Dataset entries
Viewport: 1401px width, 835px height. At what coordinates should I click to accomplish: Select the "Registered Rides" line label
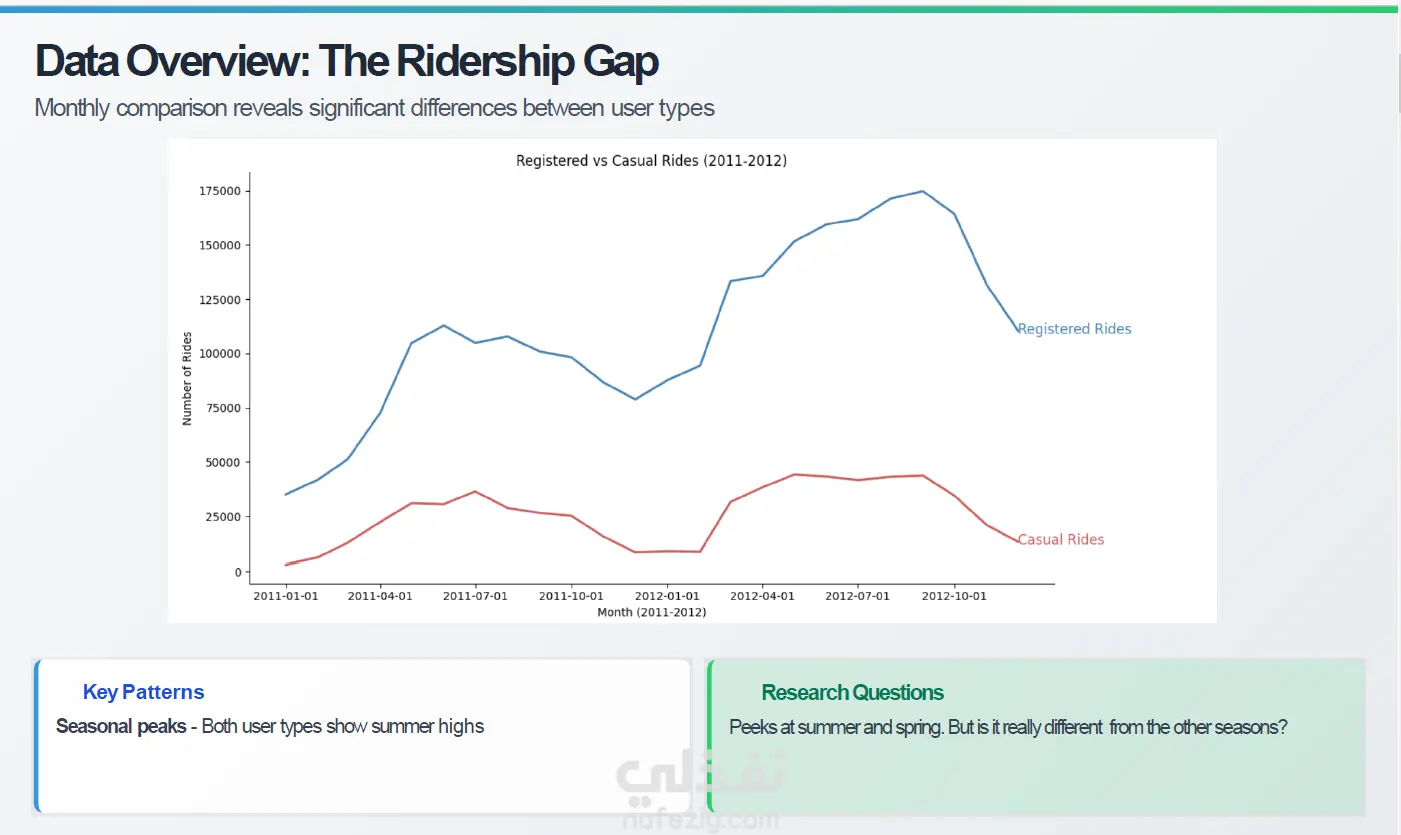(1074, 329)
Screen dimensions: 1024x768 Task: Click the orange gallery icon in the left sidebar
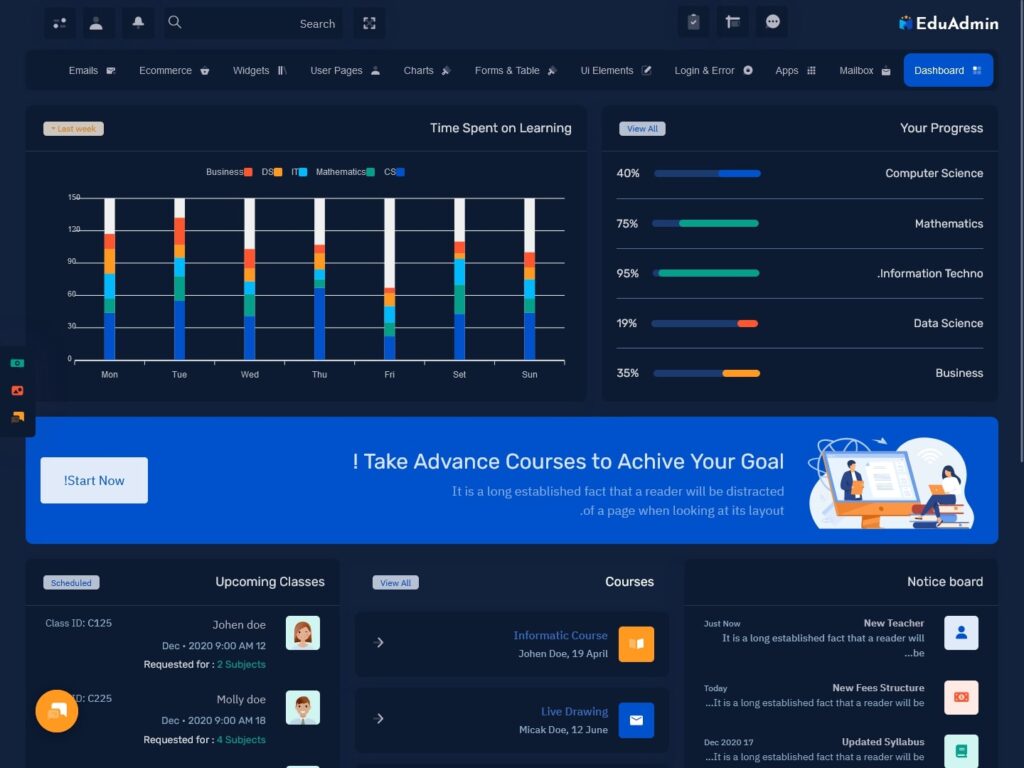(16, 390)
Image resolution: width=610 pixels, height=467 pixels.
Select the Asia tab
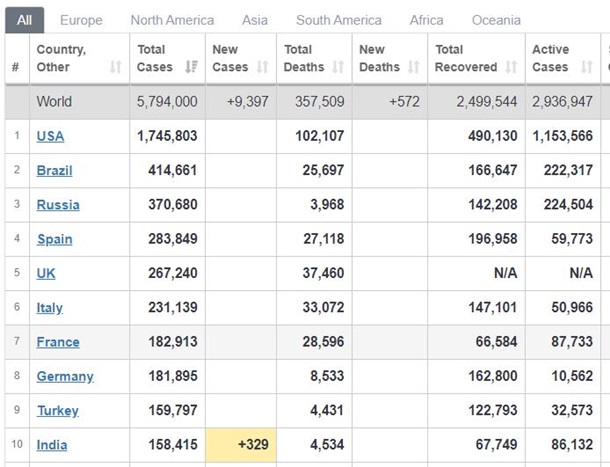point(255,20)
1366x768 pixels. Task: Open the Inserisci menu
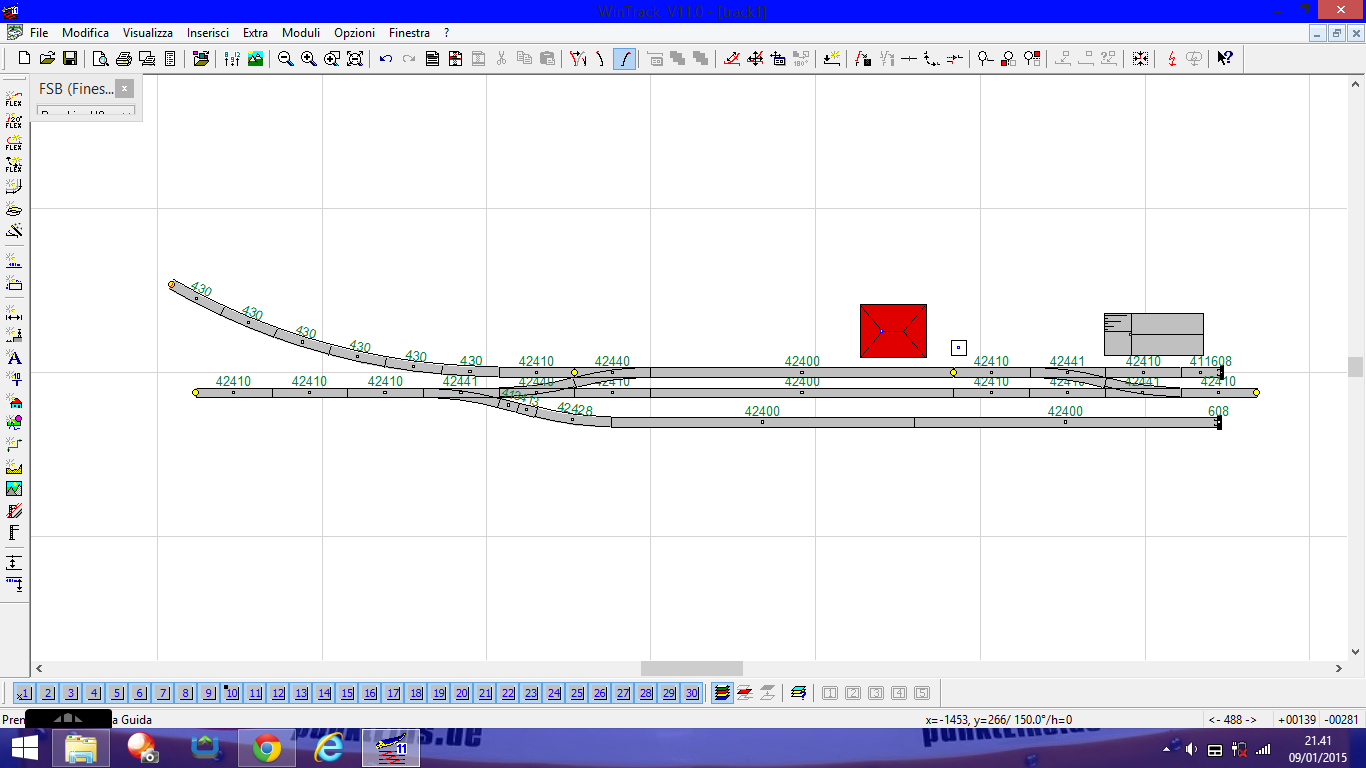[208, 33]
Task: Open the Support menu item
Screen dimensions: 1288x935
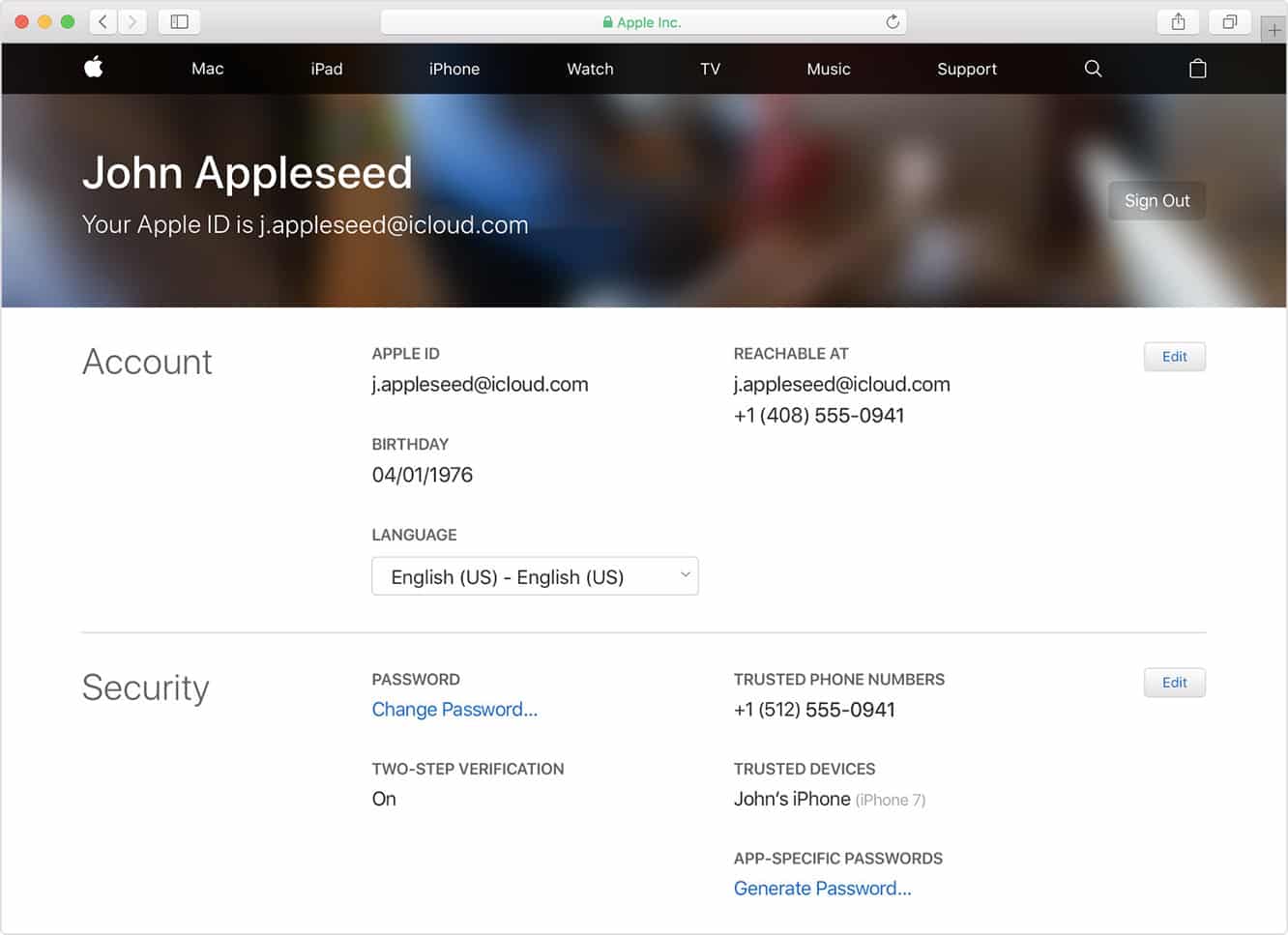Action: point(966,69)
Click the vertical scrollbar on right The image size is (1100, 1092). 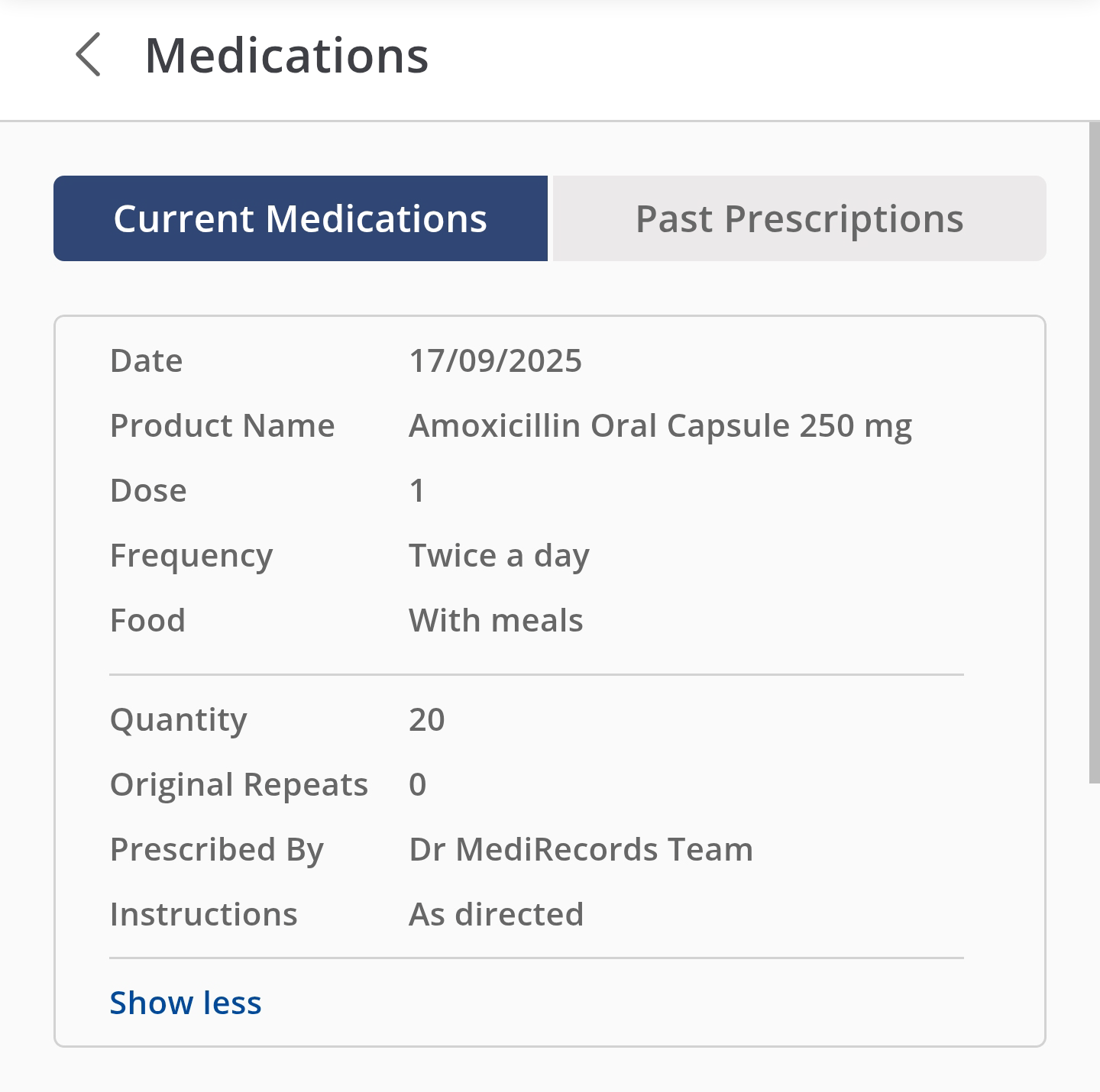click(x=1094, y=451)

» **What to produce**: "Task: Open the Support menu item" marks the last line to keep. Retype every line from the start of the entries through that one, exactly, and drop the pictures.

» **Solved problem**:
Viewport: 1401px width, 835px height. At what coordinates should I click to accomplish: Select the "Registered Rides" line label
(1074, 329)
Screen dimensions: 1024x768 Task: Click the orange gallery icon in the left sidebar
(16, 390)
Image resolution: width=610 pixels, height=467 pixels.
Select the Asia tab
point(255,20)
1366x768 pixels. Task: Open the Inserisci menu
[208, 33]
Task: Open the Support menu item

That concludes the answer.